Stephen Willey - Stifel Nicolaus

Okay. And then quickly on the IBS program, can you maybe just remind us where you are with the respect to the companion diagnostic, whether or not you could have that phase II ready by the time, I guess, 1033 is presumably ready to maybe go into a Phase 3?

And then with respect to the parting discussions around the four week data and IBS, is that enough I guess, just given the fact that there tends to be a fairly high placebo response in the setting that doesn’t really kind of segregate itself out until sometime eight weeks. If that’s enough to potentially get a partner across the finish line? Thank.

Arthur Sands

Well first on the companion diagnostics for the IBS compound LX 1033. Yes, we’ve been progressing with two companion diagnostics. One is a lab test, which is an (MLC-MS) base test that we’ve used to date, but getting that up and running in that role we believe be ready for phase III study. And the other test is a blood test, which is going to be a test that can be run on pretty much any instrumentation that’s out there for blood test. That one will be an antibody based test, and that test, although we don’t believe it will be ready for the initiation of phase III, we do think it would be ready to validate and be ready during phase III, and be ready for filing with the drug.

Brian Zambrowicz

The second part Jeff, do you want to address the four-week endpoint and the partnership?

Jeff Wade

Yes. We’ll I think part of this is also relevant to what the new FDA guide from the MD way to analyze the data, I think limits the placebo effect considerably.

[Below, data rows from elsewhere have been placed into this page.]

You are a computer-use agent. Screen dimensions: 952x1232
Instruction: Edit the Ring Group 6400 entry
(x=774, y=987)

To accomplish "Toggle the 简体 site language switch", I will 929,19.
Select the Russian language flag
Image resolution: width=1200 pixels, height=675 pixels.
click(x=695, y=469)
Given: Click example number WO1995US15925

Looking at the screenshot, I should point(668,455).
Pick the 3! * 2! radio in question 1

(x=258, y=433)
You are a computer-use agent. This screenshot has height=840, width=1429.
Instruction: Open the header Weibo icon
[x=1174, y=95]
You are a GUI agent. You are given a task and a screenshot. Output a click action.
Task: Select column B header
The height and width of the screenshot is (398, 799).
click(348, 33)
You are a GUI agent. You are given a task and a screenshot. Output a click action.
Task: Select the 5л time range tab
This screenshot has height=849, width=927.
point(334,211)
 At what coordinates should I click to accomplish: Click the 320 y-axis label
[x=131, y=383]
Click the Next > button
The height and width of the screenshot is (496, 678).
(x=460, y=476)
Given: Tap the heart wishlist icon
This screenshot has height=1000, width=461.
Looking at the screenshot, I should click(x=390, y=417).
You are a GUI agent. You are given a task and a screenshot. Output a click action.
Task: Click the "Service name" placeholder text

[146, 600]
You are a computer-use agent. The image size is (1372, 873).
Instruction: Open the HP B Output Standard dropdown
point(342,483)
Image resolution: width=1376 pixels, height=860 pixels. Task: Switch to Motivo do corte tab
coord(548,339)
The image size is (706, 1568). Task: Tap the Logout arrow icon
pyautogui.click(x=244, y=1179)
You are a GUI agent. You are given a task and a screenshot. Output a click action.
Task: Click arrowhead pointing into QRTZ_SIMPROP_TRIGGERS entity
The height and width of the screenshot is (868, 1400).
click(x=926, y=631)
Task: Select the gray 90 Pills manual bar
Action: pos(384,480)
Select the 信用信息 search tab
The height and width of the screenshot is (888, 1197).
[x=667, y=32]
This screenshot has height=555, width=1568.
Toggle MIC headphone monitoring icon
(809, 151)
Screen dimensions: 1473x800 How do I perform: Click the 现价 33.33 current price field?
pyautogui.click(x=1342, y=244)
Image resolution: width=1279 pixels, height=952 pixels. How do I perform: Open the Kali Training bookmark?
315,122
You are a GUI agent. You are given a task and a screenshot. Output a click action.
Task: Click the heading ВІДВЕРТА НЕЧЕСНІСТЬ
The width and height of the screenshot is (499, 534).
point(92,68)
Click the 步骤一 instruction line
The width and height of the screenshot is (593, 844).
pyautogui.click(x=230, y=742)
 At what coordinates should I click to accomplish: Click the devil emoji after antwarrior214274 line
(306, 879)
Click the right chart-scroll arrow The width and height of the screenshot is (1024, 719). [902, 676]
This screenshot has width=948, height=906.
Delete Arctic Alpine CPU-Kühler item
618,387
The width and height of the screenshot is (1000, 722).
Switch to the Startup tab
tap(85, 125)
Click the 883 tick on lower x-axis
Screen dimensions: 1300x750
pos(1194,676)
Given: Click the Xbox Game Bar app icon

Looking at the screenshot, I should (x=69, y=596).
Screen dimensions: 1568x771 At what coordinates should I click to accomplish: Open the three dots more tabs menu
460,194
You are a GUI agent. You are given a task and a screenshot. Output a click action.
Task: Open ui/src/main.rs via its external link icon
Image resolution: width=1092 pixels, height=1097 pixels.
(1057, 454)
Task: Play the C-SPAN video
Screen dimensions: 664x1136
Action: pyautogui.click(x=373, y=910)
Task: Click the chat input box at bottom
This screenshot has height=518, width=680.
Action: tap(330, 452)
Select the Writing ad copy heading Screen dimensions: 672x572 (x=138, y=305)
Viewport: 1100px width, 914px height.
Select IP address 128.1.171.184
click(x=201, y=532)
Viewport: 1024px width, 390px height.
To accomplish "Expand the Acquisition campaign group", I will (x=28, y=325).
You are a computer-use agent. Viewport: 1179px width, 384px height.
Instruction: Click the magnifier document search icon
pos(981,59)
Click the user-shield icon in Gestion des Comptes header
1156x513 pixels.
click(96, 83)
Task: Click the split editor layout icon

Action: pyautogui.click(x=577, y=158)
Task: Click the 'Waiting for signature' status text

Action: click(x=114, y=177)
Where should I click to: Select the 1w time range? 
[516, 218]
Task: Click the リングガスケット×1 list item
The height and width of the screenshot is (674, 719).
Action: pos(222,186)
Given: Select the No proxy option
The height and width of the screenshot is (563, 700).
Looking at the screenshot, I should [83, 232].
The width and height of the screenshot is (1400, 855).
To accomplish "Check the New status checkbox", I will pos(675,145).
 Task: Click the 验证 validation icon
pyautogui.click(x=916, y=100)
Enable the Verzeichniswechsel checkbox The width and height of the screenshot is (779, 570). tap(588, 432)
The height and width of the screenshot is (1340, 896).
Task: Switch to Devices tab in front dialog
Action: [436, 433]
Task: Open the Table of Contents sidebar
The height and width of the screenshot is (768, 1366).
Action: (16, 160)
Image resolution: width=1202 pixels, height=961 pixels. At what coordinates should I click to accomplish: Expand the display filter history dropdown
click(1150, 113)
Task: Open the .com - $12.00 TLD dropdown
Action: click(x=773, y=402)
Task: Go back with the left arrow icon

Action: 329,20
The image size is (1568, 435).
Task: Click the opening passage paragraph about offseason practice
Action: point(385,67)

We’ve analyze 1031 data using those measures and it continues to show significant benefit on the compound that reduces substantially the placebo effect. And so, if we employ that guidance on a go forward bases, you know, I think that we’ll see either larger separation than we had seen previously. So, I think that that’s one part that’s relevant to that endpoint, to answer that question.

The other is, that we do expect that even without that because the feedback that we’ve gotten is that we expect that four week endpoint to show based on the results we’ve seen with an earlier compound to show results that would be adequate in terms us testing that difference between drug and placebo, and potentially (inaudible) opportunity to have a partnership.

Brian Zambrowicz

I believe the current guidance if for an eight-week endpoint is not so different from a four week endpoint we’re seeing here. So I don’t think that will be that big of a difference.

Jeff Wade

Okay. We’re also powering, you said it very well. There’s 360-patient trial, so we should have a pretty strong data by then.

Arthur Sands

Other questions?

Operator

(Operator Instructions). And there are no further questions at this time.

Arthur Sands

Well, all right, I would like to thank everyone for joining us, and we look forward to updating you and probably along the way in the third quarter with respect to our several data events that we anticipate. Thank you and Goodbye.

Operator

This conclude todays’ conference call. You may now disconnect.